238593 Demographic and Health Survey (DHS) research: Availability, accessibility, and policy implications

Wednesday, November 2, 2011: 10:30 AM

Madeleine Short Fabic, MHS , Bureau for Global Health, U.S. Agency for International Development (USAID), Washington, DC
Yoonjoung Choi, DrPH , Bureau for Global Health, U.S. Agency for International Development (USAID), Washington, DC
Sandra Bird, MPH , Office of the Chief Information Officer, U.S. Agency for International Development (USAID), Washington, DC
The Demographic and Health Survey program (DHS), funded primarily by United States Agency for International Development, has carried out over 260 internationally comparable household surveys in more than 80 countries since 1985. Originally begun as a nationally representative survey that focused on fertility, reproductive health, and child health, DHS has evolved to meet global health data needs.
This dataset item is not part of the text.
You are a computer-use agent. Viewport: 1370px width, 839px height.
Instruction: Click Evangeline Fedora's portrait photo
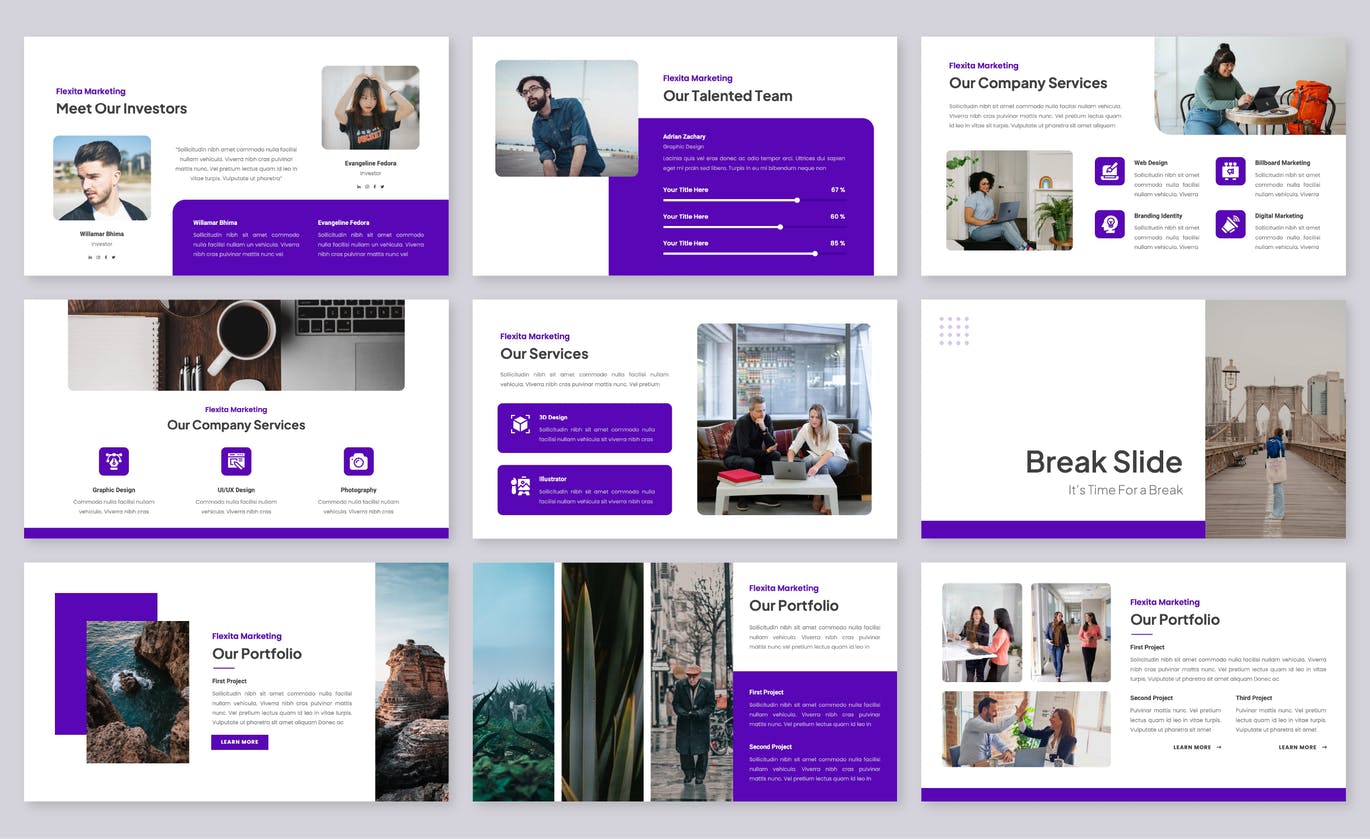[x=370, y=110]
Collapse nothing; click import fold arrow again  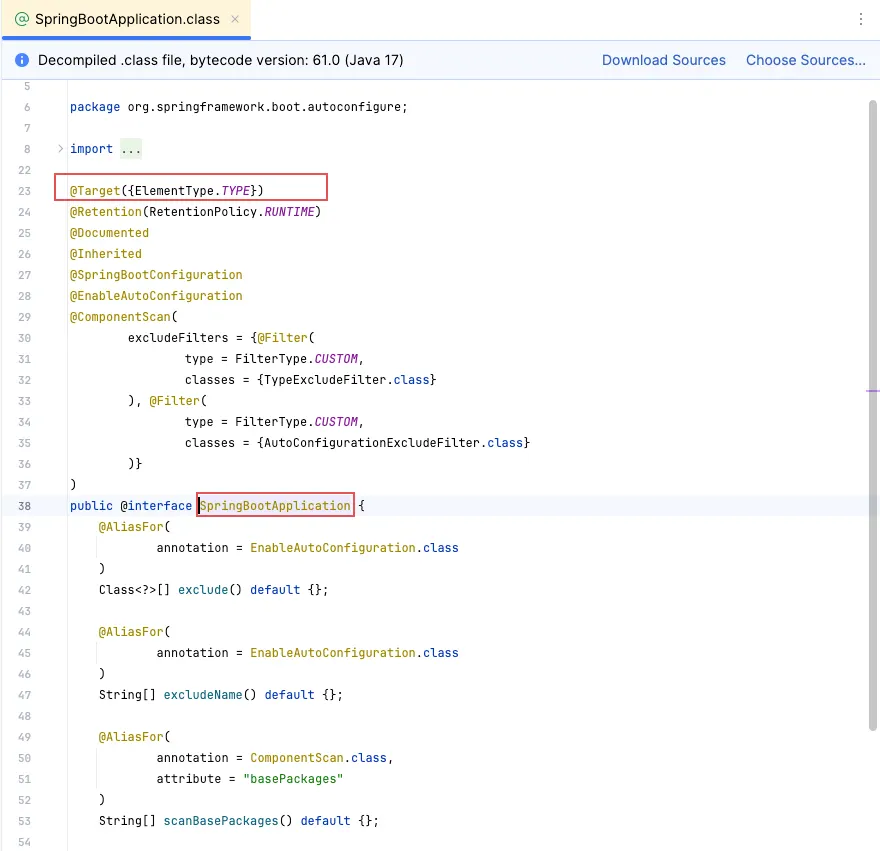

Today, it covers a wide range of topics in developing countries, including HIV/AIDS, malaria, and gender-based violence. Through the collection, analysis, and dissemination of nationally representative data both comparable across countries and across time, DHS aims to provide data for evidence-based policies and programs.

For policies and programs to be evidence-based, robust research must be available, accessible, and ultimately used by policy makers. This study aims to assess trends in the use of DHS data in peer-reviewed public health literature since the mid-1980s, evaluating both the availability and accessibility of DHS research.

We conduct a descriptive analysis of the number, scope, and date of peer-reviewed articles that use DHS data based on keyword searches of PubMed. We then examine trends over time and by health topic area. We find that 1,160 peer-reviewed analyses of DHS data were published between 1986 and 2010 in more than 200 journals. Additionally, the number of analyses published per year has progressively increased, and the scope has expanded. We discuss the implications of increased research employing DHS data on health policies and programs, and conclude with considerations for the future direction of DHS research.

Learning Areas:
Biostatistics, economics
Public health or related research

Learning Objectives:
Describe the trends of Demographic and Health Survey (DHS) data use in peer-reviewed public health literature. Discuss potential impact of the internationally comparable household survey in development of international health policies and programs.

Keywords: International Health, Statistics

Presenting author's disclosure statement:

Qualified on the content I am responsible for because: I am qualified to present because I work as technical advisor to the DHS project.
Any relevant financial relationships? No

I agree to comply with the American Public Health Association Conflict of Interest and Commercial Support Guidelines, and to disclose to the participants any off-label or experimental uses of a commercial product or service discussed in my presentation.